#### Problem to work on:
Produce one exact copy of the records, no pictures.

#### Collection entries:
-- Opening Marker --
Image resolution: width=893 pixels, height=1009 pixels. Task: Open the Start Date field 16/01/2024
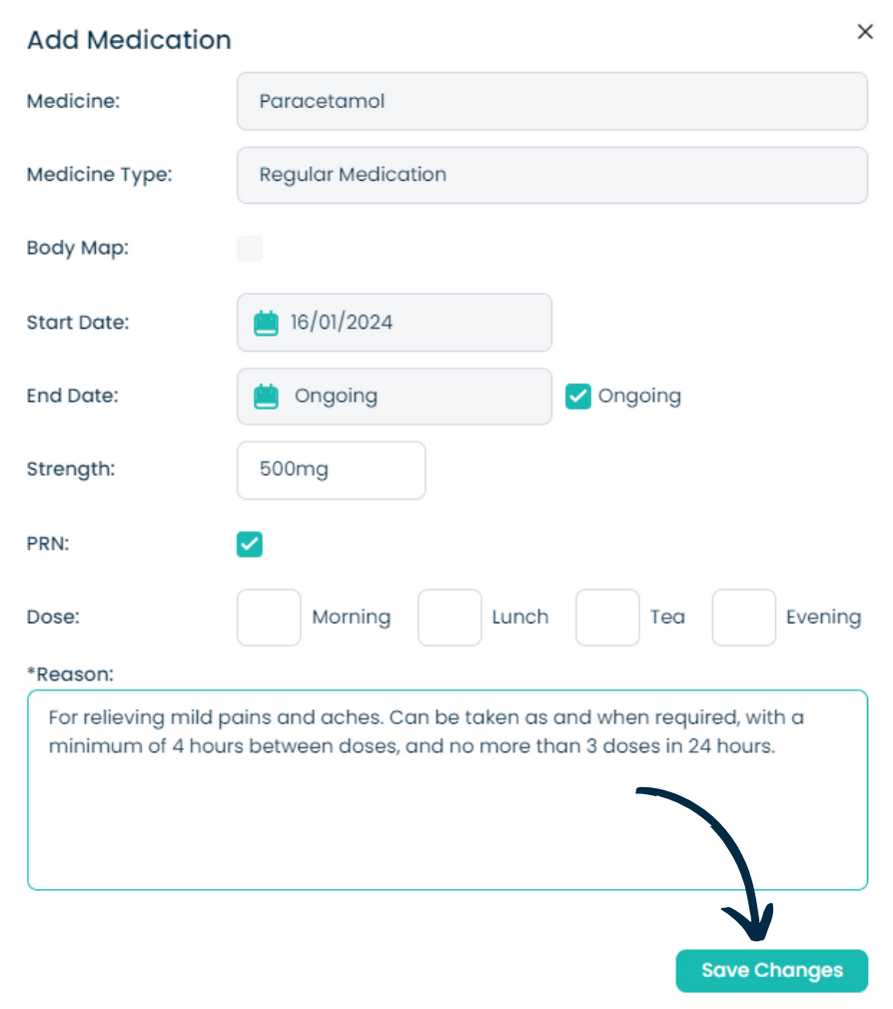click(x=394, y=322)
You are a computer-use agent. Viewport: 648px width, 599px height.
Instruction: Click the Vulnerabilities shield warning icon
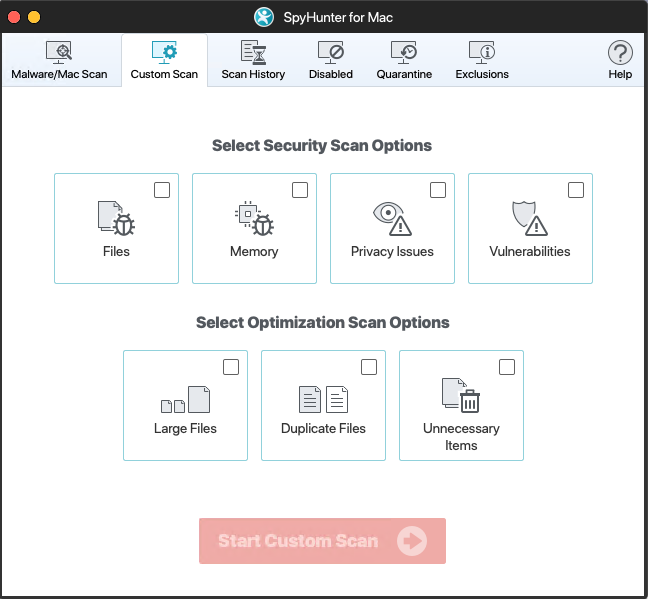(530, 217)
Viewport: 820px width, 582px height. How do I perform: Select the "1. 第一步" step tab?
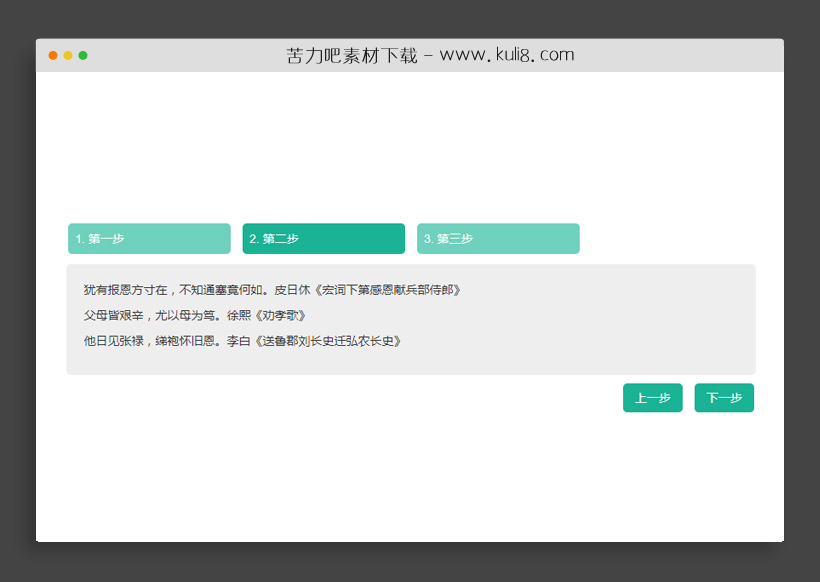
-- Closing Marker --
#### Output:
Image resolution: width=893 pixels, height=1009 pixels. Task: Open the Start Date field 16/01/2024
click(x=394, y=322)
You are a computer-use agent. Viewport: 648px width, 599px height.
Instruction: Click the Vulnerabilities shield warning icon
(530, 217)
Viewport: 820px width, 582px height. How do I perform: Select the "1. 第一步" step tab?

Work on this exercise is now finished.